Thrombolytic therapy Is the treatment of choice for many patients with myocardial infarction, particularly those presenting to the hospital within 6 hours from symptom onset. Although prompt treatment promises to provide the greatest overall benefit, delayed thrombolysis (possibly beyond a time when myocardial salvage is achieved) may also have a role in current clinical practice.
A review of the English-language literature was conducted by MEDLINE search. Pertinent references were found as far back as 1912.

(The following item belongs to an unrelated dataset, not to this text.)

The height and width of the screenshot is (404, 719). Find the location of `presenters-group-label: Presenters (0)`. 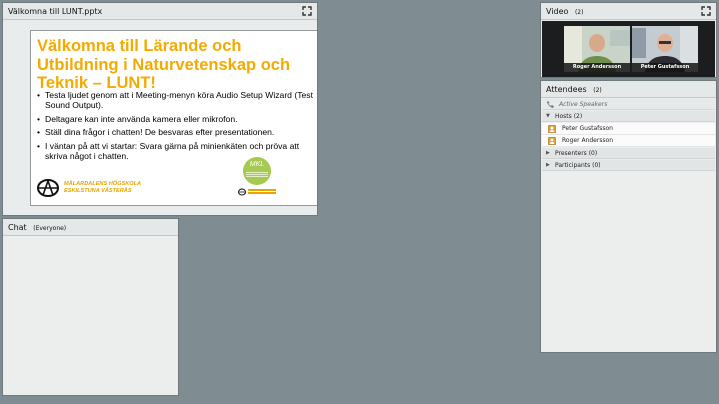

Results of several nonrandomized clinical studies and one recently completed randomized study (the Late Assessment of Thrombolytic therapy Efficacy [LATE]) suggest that thromblytic therapy may be beneficial up to 12 hours from the onset of symptoms. The mechanisms of benefit are poorly defined, but they may include myocardial salvage, reduced early infarct zone expansion, improved healing, and decreased ventricular irritability. These mechanisms are not necessarily exclusive of one another. An increased risk of myocardial rupture and thromboembolism may be incurred, limiting the usefulness of treatment with further delay.
Delayed thrombolysis (up to and possibly beyond 12 hours from symptom onset in certain patient subgroups) reduces patient mortality. Despite increasing support, however, many patients, even those seeking medical treatment within 6 hours, are not being given thrombolytic therapy. Further investigation into this area must be undertaken. The Benefits of Late Thrombolysis (BOLT) study should provide much needed information.